## [TASK DIRECTIONS]
Note the line containing "You are a computer-use agent. The"; from it through the last line below, give only those lines again, exactly, both ends included, skipping pictures.

━━ RECORD EXCERPTS ━━

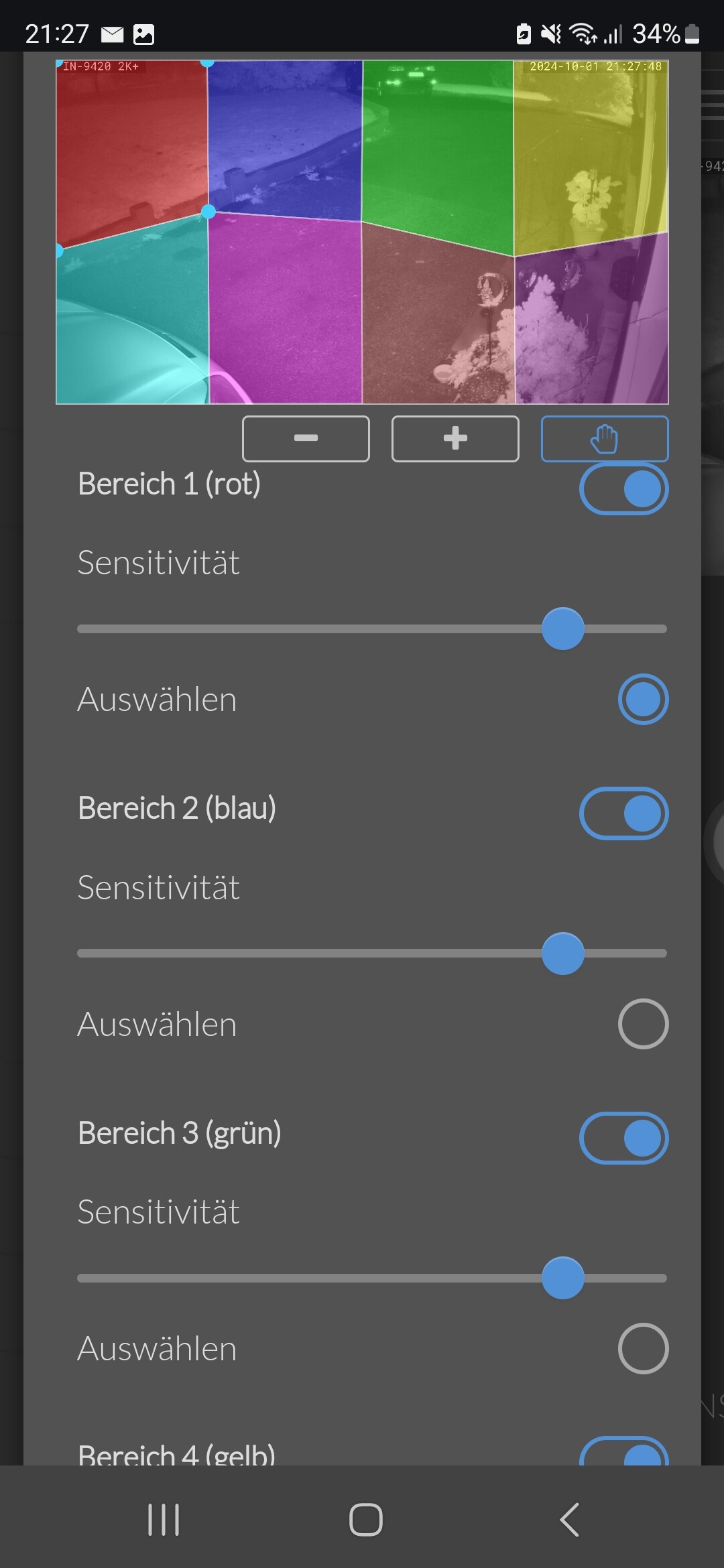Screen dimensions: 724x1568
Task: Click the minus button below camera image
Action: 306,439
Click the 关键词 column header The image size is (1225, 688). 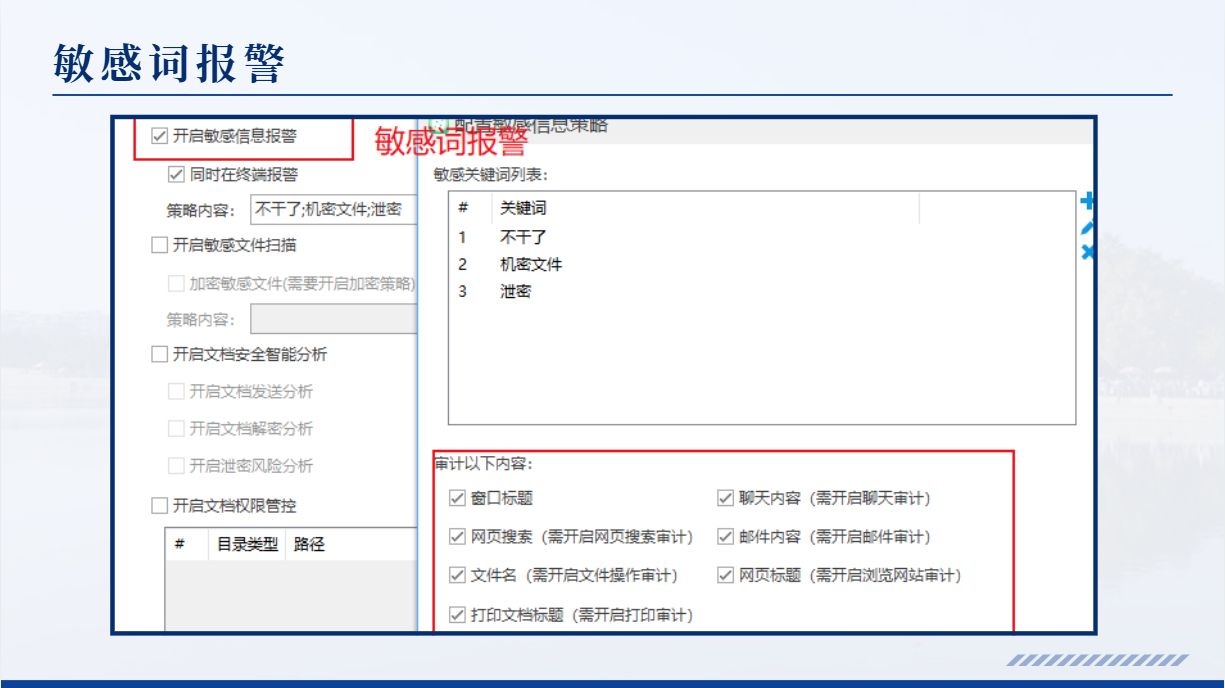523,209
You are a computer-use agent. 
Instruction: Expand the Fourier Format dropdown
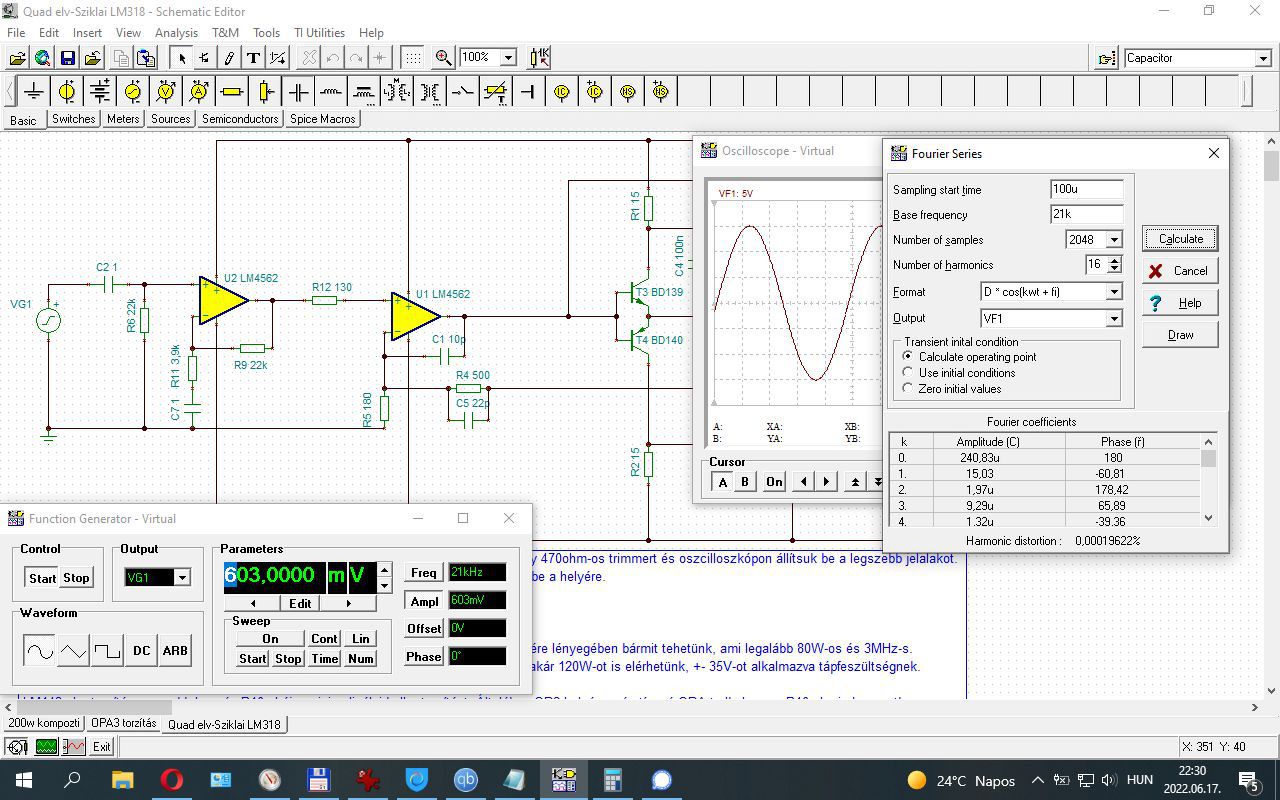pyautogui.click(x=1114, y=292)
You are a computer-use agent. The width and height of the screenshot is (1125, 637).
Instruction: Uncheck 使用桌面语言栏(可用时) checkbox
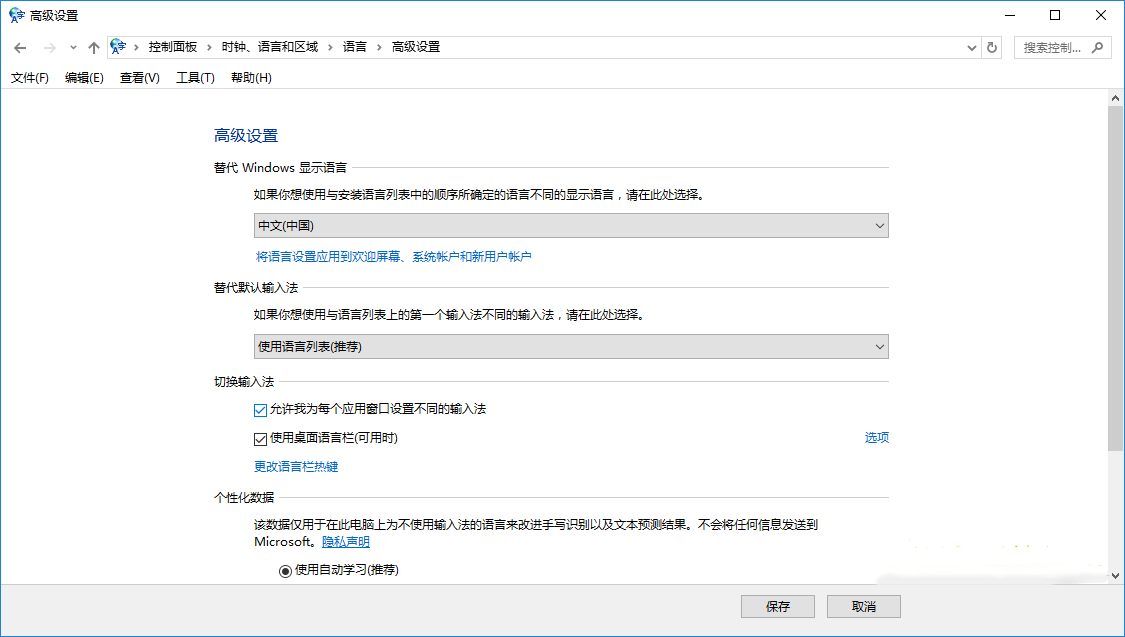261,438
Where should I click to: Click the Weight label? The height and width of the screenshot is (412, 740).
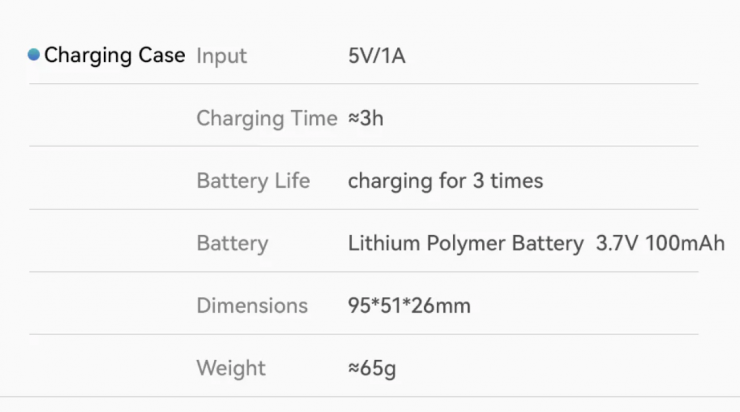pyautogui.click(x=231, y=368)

━━━

## [SOLUTION FOR THIS EXERCISE]
You are a computer-use agent. The width and height of the screenshot is (1125, 637).
Instruction: Uncheck 使用桌面语言栏(可用时) checkbox
261,438
Where should I click to: Click the Weight label? The height and width of the screenshot is (412, 740).
pyautogui.click(x=231, y=368)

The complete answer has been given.